During the First World War he served in the Inns of Court Officers' Training Corps and the King's Royal Rifle Corps.

In 1927 he was elected to Kensington Borough Council, remaining a member of the council until its abolition in 1965. He was mayor of Kensington from 1939–45 and leader of the Conservative group of the council from 1945–53, being appointed an alderman in 1947. When the successor Royal Borough of Kensington and Chelsea was formed in 1964, he was appointed an honorary alderman. He was appointed a justice of the peace for the County of London in 1946.

From 1934 - 1949 he was also a member of the London County Council, initially as a Municipal Reform Party councillor for Kensington South.
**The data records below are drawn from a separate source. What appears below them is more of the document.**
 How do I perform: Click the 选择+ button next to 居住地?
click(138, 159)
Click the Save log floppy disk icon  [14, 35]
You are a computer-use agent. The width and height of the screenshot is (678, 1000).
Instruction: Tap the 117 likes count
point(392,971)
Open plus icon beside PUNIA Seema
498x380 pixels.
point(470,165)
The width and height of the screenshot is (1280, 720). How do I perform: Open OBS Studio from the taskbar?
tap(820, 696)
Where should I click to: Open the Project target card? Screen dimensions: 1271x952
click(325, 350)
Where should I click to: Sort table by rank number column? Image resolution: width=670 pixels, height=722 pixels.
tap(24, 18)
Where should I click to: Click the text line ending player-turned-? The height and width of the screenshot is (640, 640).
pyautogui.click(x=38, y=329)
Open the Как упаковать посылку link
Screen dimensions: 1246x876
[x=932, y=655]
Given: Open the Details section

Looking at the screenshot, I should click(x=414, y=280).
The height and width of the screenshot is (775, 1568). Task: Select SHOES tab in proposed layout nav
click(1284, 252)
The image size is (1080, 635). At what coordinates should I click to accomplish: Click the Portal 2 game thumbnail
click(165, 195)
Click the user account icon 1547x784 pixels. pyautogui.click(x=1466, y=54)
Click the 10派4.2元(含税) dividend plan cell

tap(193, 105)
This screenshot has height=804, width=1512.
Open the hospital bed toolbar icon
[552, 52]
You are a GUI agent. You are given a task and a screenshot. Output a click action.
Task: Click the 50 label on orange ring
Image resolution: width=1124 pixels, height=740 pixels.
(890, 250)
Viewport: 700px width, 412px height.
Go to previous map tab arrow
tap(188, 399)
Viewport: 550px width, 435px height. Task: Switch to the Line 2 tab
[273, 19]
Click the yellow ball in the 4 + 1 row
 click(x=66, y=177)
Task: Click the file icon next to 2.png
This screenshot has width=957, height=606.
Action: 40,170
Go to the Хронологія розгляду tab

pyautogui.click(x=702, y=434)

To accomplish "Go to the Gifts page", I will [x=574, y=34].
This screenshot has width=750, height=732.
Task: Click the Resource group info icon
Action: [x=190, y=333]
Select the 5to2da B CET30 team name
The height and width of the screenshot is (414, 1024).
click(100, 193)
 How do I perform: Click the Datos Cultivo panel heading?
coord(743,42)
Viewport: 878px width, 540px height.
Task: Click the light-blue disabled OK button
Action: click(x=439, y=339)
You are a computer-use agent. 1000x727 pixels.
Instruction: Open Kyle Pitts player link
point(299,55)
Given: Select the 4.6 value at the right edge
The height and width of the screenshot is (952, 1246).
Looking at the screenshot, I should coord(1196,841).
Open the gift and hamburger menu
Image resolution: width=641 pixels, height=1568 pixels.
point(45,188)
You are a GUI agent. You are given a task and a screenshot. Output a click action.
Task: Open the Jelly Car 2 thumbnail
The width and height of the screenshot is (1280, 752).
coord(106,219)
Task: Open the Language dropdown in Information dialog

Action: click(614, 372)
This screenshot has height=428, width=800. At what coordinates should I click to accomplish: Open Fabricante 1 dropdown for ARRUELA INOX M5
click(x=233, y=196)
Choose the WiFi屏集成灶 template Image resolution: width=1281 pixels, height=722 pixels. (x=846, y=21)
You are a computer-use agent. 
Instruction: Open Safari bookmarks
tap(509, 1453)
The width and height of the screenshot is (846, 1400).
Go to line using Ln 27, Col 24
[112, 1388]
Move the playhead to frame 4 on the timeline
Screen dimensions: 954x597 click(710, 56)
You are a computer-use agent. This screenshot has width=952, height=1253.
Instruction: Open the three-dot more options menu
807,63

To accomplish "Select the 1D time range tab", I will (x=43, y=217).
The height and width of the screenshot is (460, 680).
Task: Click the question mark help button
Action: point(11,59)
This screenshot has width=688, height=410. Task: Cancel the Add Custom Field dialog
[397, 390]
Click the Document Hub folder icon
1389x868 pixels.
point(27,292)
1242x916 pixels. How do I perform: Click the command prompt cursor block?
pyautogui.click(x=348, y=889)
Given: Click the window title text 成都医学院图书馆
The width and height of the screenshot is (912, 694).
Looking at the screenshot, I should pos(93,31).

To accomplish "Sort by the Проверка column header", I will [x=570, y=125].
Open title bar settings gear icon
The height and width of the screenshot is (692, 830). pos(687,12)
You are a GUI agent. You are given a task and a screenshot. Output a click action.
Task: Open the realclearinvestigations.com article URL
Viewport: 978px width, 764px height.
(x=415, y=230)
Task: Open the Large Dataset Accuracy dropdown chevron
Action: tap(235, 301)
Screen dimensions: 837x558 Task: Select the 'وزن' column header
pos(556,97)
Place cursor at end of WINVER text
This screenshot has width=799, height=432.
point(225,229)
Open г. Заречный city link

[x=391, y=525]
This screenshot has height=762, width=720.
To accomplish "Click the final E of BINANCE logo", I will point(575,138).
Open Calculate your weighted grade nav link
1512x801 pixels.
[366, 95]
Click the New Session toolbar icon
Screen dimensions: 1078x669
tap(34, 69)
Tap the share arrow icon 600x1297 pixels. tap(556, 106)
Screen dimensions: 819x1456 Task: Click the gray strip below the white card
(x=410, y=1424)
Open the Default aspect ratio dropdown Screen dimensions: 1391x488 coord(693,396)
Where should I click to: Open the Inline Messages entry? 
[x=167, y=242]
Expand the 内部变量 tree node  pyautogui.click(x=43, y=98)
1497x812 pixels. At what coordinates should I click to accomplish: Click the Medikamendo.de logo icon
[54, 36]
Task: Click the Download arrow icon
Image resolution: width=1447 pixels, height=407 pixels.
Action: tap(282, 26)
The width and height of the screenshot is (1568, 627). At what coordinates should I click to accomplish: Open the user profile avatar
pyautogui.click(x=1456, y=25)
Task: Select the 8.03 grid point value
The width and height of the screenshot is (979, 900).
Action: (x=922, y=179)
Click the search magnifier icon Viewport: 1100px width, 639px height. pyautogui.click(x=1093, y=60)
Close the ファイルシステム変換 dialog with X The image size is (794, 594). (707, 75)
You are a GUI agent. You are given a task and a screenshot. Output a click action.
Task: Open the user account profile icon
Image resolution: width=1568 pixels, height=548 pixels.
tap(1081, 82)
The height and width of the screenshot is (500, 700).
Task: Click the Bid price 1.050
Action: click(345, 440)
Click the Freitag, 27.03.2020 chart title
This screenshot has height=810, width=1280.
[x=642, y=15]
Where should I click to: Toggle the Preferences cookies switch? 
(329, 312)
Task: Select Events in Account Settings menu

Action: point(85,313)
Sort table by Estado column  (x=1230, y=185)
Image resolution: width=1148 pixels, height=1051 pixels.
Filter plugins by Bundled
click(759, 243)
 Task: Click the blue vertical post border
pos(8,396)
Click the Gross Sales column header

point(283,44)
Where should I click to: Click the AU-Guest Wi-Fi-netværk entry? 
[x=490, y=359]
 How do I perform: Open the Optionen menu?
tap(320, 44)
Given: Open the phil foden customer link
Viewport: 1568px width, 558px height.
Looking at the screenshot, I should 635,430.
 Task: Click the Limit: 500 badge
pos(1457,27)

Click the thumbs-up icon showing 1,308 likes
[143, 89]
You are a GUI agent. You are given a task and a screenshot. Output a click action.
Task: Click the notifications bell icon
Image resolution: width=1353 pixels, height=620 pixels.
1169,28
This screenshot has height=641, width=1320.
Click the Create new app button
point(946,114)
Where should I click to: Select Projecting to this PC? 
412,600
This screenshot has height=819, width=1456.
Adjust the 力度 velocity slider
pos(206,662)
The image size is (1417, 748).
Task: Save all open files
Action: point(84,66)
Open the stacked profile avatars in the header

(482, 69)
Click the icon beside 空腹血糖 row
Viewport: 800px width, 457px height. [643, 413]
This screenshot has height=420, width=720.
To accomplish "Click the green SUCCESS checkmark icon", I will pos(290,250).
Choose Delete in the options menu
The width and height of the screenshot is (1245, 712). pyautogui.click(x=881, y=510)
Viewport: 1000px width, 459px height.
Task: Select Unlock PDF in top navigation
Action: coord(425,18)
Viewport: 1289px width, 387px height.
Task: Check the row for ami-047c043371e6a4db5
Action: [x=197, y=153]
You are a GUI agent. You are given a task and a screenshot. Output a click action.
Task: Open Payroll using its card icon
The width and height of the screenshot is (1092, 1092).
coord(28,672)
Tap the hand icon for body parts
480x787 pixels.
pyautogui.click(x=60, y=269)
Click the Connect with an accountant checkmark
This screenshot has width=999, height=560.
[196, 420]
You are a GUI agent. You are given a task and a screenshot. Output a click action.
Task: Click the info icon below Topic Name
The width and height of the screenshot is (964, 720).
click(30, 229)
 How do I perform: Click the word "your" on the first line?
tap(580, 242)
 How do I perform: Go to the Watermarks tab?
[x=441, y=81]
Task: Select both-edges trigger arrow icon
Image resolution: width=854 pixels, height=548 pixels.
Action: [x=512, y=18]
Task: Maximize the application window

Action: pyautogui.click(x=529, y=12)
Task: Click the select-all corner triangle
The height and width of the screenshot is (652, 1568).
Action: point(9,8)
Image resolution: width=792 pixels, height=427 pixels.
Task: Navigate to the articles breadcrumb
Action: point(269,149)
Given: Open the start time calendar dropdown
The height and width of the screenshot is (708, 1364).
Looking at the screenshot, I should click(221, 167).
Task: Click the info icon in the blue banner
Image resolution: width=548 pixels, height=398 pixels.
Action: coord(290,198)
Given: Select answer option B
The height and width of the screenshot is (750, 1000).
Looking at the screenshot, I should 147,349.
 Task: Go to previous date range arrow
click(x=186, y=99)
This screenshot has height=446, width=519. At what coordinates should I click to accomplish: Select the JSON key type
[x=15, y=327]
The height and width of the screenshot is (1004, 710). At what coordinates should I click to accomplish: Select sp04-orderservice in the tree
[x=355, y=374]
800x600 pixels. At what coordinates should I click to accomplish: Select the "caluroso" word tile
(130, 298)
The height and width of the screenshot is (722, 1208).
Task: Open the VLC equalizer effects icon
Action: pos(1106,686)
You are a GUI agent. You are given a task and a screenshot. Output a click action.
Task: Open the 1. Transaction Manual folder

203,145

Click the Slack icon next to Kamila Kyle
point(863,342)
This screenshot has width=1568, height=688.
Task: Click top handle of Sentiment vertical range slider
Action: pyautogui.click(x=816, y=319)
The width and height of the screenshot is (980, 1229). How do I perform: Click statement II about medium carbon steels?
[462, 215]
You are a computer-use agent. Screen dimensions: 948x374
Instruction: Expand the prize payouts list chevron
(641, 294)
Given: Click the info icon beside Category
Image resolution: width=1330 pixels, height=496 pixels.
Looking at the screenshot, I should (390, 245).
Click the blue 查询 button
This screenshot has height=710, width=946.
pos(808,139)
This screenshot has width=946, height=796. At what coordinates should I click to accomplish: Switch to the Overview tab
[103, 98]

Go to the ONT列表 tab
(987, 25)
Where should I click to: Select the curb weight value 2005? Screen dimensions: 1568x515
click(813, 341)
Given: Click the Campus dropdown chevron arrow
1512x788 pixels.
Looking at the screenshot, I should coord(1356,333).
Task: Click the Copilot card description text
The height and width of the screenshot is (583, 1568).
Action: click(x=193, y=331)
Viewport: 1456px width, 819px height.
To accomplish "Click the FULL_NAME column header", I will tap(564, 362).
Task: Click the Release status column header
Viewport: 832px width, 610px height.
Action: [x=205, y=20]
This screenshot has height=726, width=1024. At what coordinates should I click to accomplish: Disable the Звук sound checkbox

In 1946 the Municipal Reformers, who had been the Conservative-backed party on the council, dissolved itself and he spent the final three years as a Conservative councillor.

At the 1950 general election, Jenkins stood as the Conservative candidate in the Dulwich constituency in South London, but lost by 1300 votes to the sitting Labour Party MP Wilfrid Vernon.

The next year, at the 1951 general election, he won the seat, with a majority of 691 over Vernon. Jenkins held the seat at the next two general elections, before retiring from the House of Commons at the 1964 general election.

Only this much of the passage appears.